С самого раннего времени, о котором имеются устные и письменные свидетельства, сохранились доказательства того, что те, кто планировал и вел публичные войны, могли восхвалять и одобрять общественные практики, предназначенные для того, чтобы контролировать ведение войны и смягчать ее отвратительные последствия. Правители могли демонстрировать гуманные склонности, и им нравилось, когда другие видели эту демонстрацию. Или же при формулировании целей готовящейся войны они находили для себя выгодным не стремиться к более разрушительным действиям, чем это было необходимо. Священники и прорицатели (даже если не учитывать того, что они принимали определенное участие в формировании мышления правителей) могли резко осуждать уж слишком очевидную бойню или защищать «невинных». Касты воинов насаждали у себя кодексы поведения, которые определяли методы проведения сражений, и эти методы были отчасти направлены на то, чтобы сберегать жизнь – во всяком случае, жизнь таких же воинов. Создатели войск стремились ограничивать потери среди солдат, обучение которых было связано с большими затратами и которым было бы трудно найти замену. Полководцы без труда признавали здравый смысл в том, чтобы не разорять земли, на которых рано или поздно их же армиям придется искать пропитание. И так далее. Склонность к ограничениям и запретам на поведение во время войны можно разглядеть в достаточном количестве ранних цивилизаций и/или культур, созданных родом человеческим, чтобы историк мог рассматривать эту склонность как по сути дела нормальное устремление, практически столь же древнее, как и сама война. И в этом смысле есть основания считать, что попытки нашего поколения развивать эту склонность в конце двадцатого века имеют под собой некую историческую основу.

Все это так. Но за этими попытками стоят также исторические факты многочисленных разочарований в этих устремлениях и провалов подобных же попыток, которые во многих отношениях были ошибочными и иллюзорными. Есть соблазн слишком переоценить их, особенно характерный для тех, кто хочет убедить нас, что неудачи в ограничении конфликтов в наши дни выглядят позорными провалами на фоне прежних успехов. Неудач в прежние времена было не меньше, чем теперь, и по сходным причинам. То поведение, которое правители или жрецы предписывали как наилучшее, имело мало отношения к тому, что армия делала в наихудших ситуациях; а именно в такие ситуации, разумеется, и попадали армии благодаря естественным для войны опасностям и невзгодам, а также зачастую бездарной работе тех, кто планировал военные кампании. Практику применения всех этих похвальных гуманных предписаний в любом случае необходимо подвергнуть критической оценке. В каждом случае нам следует выяснять, какого рода и какого уровня война имелась в виду, когда были выпущены эти предписания.
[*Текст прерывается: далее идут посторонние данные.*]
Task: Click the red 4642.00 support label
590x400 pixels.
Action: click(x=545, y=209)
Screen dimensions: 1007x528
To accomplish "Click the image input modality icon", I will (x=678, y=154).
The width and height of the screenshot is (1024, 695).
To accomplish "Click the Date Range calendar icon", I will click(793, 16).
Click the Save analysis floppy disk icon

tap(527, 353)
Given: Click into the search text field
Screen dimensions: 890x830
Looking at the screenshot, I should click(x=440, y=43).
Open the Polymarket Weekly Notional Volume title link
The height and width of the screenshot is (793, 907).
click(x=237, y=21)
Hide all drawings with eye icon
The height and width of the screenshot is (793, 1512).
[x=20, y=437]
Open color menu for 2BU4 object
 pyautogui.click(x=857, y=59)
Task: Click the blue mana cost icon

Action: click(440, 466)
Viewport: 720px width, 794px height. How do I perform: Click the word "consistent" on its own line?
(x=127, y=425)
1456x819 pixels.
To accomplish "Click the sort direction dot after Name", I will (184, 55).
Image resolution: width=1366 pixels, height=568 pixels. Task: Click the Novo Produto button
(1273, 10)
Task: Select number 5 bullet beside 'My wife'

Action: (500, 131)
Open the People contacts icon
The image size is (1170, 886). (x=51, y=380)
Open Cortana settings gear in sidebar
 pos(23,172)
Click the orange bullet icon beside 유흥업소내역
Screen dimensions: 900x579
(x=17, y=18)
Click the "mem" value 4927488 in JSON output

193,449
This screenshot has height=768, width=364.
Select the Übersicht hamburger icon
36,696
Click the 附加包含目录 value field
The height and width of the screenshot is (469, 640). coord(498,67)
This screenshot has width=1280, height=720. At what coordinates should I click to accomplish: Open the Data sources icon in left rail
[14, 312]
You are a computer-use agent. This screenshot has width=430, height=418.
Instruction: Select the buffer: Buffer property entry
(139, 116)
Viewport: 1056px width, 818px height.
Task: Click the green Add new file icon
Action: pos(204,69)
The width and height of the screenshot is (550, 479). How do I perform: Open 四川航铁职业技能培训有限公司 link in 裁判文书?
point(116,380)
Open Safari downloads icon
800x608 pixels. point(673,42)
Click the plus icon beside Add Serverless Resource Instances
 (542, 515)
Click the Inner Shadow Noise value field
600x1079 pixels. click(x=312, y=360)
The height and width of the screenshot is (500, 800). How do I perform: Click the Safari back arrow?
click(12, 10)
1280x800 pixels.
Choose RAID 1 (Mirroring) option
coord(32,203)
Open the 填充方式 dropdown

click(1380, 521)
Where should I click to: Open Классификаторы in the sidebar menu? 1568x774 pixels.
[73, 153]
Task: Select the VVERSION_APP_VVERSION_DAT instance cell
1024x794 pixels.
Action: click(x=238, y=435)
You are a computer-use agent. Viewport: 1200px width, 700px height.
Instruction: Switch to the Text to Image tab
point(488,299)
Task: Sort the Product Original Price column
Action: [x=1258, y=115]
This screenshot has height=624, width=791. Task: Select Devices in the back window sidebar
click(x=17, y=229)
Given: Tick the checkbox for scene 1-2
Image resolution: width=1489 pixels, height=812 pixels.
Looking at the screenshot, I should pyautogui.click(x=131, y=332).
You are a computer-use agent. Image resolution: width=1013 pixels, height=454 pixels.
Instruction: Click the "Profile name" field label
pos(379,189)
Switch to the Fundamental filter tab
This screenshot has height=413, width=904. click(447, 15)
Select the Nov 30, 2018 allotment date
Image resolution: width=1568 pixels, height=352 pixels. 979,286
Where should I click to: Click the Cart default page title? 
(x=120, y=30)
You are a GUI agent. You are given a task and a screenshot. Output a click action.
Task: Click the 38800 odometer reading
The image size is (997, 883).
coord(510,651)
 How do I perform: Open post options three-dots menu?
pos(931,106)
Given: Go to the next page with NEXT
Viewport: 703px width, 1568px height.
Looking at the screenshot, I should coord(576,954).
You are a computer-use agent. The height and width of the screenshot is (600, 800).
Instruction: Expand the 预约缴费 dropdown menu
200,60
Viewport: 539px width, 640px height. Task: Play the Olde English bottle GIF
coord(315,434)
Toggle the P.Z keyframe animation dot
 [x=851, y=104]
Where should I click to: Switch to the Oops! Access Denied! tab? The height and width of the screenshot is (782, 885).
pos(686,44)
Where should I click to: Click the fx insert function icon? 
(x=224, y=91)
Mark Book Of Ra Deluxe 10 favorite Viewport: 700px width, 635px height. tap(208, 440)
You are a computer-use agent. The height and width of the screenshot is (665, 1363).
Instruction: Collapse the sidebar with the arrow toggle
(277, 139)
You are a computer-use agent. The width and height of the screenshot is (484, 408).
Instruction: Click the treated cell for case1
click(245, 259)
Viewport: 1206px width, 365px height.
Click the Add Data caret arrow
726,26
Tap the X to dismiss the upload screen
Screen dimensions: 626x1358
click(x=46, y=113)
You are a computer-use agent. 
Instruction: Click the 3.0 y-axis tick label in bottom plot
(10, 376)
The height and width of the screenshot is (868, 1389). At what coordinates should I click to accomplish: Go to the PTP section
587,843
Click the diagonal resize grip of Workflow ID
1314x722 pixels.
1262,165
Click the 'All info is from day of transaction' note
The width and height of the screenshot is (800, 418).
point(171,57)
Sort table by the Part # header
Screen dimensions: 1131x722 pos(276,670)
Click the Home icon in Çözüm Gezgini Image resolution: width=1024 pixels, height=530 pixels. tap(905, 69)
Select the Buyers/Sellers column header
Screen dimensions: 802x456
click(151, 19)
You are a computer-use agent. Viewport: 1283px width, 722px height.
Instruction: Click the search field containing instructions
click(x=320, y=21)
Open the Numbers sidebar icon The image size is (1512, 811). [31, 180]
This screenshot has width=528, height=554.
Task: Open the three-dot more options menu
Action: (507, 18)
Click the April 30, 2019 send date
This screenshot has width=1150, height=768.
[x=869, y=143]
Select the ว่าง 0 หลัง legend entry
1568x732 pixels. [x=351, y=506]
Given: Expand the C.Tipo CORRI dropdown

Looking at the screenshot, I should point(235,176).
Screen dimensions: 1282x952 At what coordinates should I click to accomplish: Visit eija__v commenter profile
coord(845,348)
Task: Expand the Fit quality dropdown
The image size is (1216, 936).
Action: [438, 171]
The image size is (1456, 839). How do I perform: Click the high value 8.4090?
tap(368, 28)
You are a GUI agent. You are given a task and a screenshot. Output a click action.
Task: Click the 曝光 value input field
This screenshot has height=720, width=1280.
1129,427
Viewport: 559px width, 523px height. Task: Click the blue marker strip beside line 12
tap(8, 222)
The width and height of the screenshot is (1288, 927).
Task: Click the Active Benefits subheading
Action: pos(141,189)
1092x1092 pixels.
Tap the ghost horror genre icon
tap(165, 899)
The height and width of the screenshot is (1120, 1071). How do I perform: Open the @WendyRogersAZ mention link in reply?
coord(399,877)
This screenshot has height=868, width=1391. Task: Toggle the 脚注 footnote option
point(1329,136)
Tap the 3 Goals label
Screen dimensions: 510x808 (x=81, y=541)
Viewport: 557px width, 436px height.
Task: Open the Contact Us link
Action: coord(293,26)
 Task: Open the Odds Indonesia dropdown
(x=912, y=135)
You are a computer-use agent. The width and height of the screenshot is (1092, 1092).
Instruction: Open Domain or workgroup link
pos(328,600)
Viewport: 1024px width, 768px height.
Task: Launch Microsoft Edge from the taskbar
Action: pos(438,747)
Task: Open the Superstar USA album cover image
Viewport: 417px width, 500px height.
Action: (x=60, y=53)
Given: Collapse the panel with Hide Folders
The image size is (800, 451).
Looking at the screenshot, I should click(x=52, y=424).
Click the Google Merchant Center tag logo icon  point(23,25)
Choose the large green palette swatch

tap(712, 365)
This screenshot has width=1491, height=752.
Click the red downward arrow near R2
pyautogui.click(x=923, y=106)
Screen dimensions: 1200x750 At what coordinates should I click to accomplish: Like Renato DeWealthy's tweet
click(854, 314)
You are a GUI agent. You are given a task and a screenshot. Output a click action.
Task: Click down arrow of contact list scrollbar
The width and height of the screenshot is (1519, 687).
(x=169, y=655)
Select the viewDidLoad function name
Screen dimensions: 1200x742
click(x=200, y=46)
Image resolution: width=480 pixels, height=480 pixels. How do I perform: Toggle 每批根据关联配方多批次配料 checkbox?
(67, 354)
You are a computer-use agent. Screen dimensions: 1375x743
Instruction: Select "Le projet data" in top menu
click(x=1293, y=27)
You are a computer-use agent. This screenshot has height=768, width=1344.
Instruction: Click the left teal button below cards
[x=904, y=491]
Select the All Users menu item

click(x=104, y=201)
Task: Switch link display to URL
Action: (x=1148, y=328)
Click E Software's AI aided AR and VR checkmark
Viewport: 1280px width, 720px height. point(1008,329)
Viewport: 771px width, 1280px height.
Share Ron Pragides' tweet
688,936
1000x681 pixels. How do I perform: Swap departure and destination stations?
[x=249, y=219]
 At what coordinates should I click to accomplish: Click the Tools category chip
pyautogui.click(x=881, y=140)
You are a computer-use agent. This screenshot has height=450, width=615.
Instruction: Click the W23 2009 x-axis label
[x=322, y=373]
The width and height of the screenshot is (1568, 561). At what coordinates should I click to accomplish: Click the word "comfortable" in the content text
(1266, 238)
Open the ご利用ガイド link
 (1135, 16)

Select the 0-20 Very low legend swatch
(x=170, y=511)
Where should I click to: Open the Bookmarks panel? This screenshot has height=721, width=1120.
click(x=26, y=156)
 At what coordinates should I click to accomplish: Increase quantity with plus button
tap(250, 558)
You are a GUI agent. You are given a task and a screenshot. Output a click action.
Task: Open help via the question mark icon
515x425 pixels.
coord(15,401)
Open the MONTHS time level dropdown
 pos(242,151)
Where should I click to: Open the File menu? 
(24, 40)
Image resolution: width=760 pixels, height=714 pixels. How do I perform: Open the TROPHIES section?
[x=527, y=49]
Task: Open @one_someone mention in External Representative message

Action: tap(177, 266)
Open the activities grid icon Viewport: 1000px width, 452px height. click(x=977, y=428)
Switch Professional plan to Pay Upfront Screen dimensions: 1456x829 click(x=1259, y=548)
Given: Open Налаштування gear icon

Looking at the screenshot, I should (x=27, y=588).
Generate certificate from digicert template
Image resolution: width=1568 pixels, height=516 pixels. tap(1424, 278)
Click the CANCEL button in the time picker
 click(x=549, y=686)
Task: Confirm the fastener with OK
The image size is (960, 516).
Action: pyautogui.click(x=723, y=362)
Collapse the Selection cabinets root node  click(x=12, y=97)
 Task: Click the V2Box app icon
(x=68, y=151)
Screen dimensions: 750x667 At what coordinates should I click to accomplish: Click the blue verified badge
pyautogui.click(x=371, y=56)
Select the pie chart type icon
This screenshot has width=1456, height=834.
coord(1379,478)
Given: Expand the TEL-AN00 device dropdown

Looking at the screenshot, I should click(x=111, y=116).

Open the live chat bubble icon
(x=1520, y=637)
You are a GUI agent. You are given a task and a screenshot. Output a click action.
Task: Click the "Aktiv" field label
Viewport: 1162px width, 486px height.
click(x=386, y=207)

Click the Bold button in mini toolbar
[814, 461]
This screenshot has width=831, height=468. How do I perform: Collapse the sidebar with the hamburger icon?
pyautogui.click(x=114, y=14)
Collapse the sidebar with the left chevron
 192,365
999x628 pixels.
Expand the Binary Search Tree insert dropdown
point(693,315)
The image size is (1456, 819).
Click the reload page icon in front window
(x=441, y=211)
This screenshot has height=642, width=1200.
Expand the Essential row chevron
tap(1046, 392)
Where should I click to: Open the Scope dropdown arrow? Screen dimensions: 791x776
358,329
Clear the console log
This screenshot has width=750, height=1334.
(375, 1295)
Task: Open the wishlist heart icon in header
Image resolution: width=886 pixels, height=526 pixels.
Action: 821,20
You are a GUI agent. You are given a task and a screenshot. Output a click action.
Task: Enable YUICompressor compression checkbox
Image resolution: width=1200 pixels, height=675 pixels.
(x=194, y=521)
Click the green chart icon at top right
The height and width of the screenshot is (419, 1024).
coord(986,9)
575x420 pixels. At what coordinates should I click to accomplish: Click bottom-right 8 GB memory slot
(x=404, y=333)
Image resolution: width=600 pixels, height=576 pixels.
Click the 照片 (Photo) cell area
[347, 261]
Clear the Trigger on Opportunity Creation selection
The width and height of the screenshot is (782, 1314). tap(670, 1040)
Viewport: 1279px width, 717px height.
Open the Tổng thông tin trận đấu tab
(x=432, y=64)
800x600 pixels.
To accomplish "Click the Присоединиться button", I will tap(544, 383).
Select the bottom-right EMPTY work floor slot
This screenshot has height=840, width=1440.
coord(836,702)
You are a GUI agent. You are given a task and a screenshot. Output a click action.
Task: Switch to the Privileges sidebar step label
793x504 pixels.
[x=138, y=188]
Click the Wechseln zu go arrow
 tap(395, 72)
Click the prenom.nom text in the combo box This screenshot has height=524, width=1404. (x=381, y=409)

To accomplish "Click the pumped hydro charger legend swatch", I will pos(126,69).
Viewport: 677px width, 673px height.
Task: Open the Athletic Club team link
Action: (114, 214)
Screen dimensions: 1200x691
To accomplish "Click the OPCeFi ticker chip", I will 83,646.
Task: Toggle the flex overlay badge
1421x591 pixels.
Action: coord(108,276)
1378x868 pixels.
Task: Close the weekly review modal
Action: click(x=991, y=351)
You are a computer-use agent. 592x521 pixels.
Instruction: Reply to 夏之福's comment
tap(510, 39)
Предписанные и даже принудительно введенные ограничения касались только культурно близкого противника, достойного уважения, но они не имели никакого отношения к тому, что можно было бы ожидать при конфликте с теми, кто воспринимался как варвары, дикари, неверные, недочеловеки и пр.

Кроме того, нельзя не принимать в расчет обстоятельства. Высокие стандарты гуманности и самоограничения соблюдались, когда военная кампания проходила честно и легко, но они рушились, как только дела начинали идти плохо, даже если враг считался достойным уважения. Что касается религии, то призывы к гуманности в военное время, провозглашаемые любой значительной религией, не должны восприниматься как точное описание реальности. Если отставить в сторону то, что в прошлом войны часто велись по религиозным причинам, и то, что войны, рассматриваемые как походы против неверных или священные войны, всегда оказывались в числе наиболее жестоких, нельзя отрицать, что всякая распространенная религия может подобрать тексты, направленные на то, чтобы контролировать действия своих последователей во время войны. Было бы слишком безапелляционным усомниться в той серьезности, с которой эти верующие желали бы вести себя таким образом. Но только представьте себе, из скольких источников выливается в военное время поток нечистот на чистые религиозные идеалы! Помимо обычной запутанной системы конкурирующих или параллельных групповых лояльностей (племенных, расовых, национальных, культурных и т. д.), которую духовные лидеры зачастую распознают или признают с большой неохотой, в вооруженных силах, в особенности в воюющей армии, существуют еще и другие факторы – постоянно присутствующее и сильное давление со стороны боевых товарищей, патриотизм, озверение, трудности и невзгоды, соблазны, страх и исступление. Давно известно, что молот войны самых лучших людей побуждает вести себя наихудшим образом.